Ascension Day: A surprising day of rest

Spring planting has begun at the Hermitage retreat center in Three Rivers, Michigan. — Andrew Hudson

Three years ago, on an apparently average Thursday in May, I found out the Farm and Garden store just outside of Elkhart, Indiana, was closed. This was highly unusual. The store was run by Plain folk.

I never knew whether they were technically Amish or Mennonite, only that they appeared in traditional garb with tremendous reliability. They were simply always there. I knew their rhythms so well that I sent a volunteer there without a second thought for the church gardening program I was leading at the time.

A little while later my phone rang.

“They’re closed,” the volunteer said.

“Closed? Today?”

There was a pause.

“Ascension Day?” I asked.

“Yes,” the volunteer replied. “The Amish always close for it, I’d forgotten.”

As for me, I’d never even known.

I remember sitting there afterward, oddly unsettled. Here were people whose lives were structured enough around the Christian calendar that a Thursday in May — not Christmas, not Easter, not even Good Friday — could interrupt commerce itself. Meanwhile I, a pastor running a church garden program, had barely registered the day.

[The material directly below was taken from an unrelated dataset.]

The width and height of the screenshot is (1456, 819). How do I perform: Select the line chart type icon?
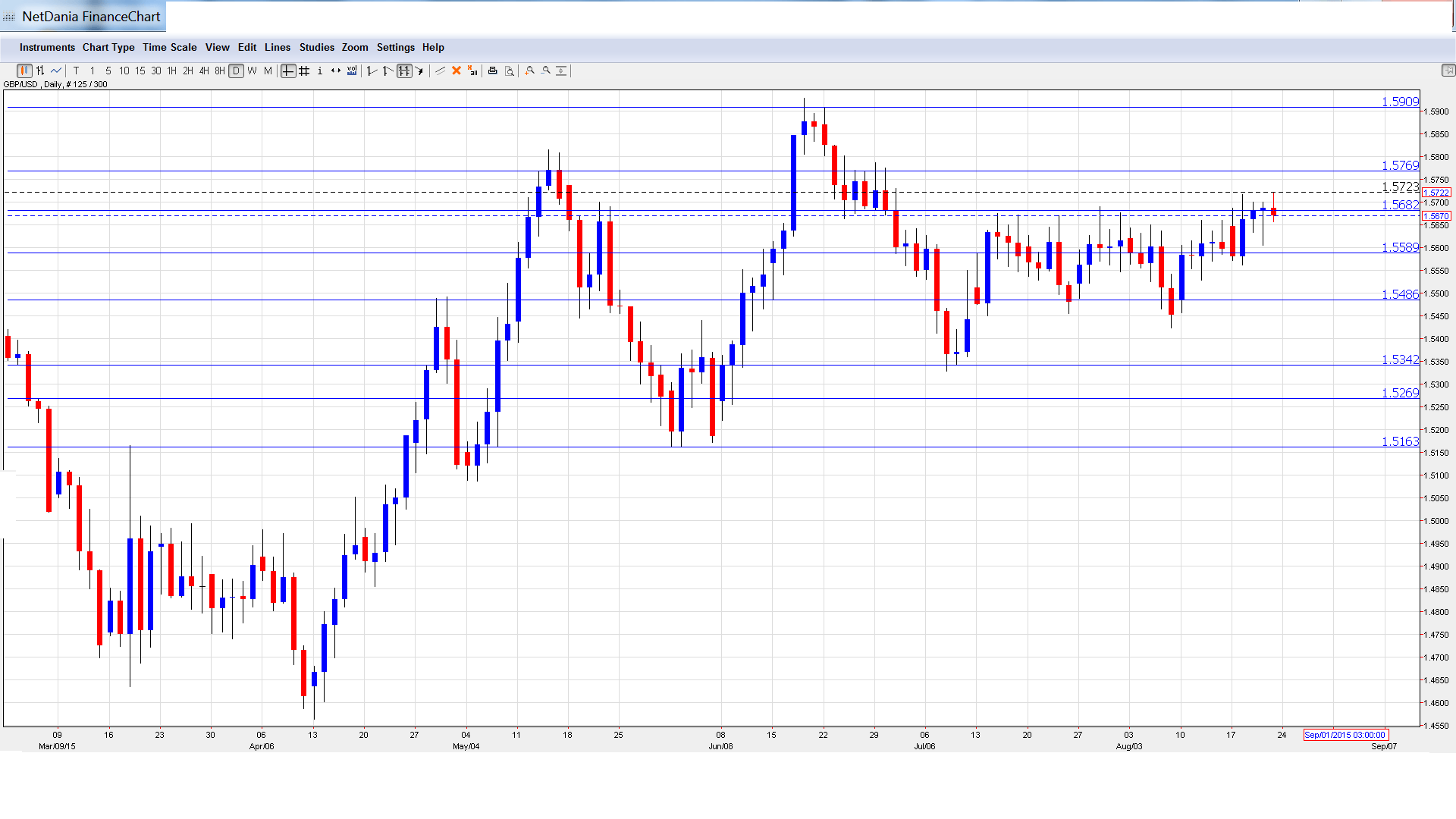[x=56, y=71]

Ascension Day, celebrated forty days after Easter, remembers Christ ascending into heaven before his disciples. It can seem abstract compared to the drama of Easter or Pentecost. Yet gardening has made me wonder whether that hiddenness is part of its wisdom.

Seeds disappear underground before they feed anyone. Compost looks like loss before it becomes fertility. Fruit trees spend years building unseen strength before they produce abundantly. Gardens are full of transitions we cannot rush or control.

This year in Florida, many of us are gardening through drought. We water carefully, watch the skies anxiously and are reminded daily how little control we truly have. You can prepare the soil beautifully, choose good seed and plant at the right time — but growth itself remains a gift.

I have also wondered whether there may be agricultural wisdom buried in the timing itself. Ascension falls roughly around planting season in many northern farming communities. Was part of the wisdom in observing the day connected to the fields? A moment to celebrate getting the seeds into the ground, while also acknowledging that their growth belongs to the Creator?

I genuinely do not know. Perhaps readers with roots in Amish, Plain Mennonite or other traditional farming communities will have thoughts on this confluence. I would love to learn from those with deeper experience in those worlds.

But I do know this. In a culture where even churches are tempted to measure worth by productivity, there is something quietly profound about closing the store for a Thursday feast day. The world keeps turning when we stop working for a moment. The garden survives a day untended. Sometimes the most faithful thing we can do is remember that heaven and earth belonged to God long before they belonged to us.

Community Practice

  1. Gather a few friends, neighbors or family members in a garden or park for fifteen quiet minutes of shared observation.
  2. Resist the urge to weed or fix anything. Instead, notice together what is growing through cooperation beyond human control: pollinators moving between flowers, soil holding moisture, birds calling, seeds emerging.
  3. If planting, let each person place a seed in the ground and offer a brief word of gratitude or hope.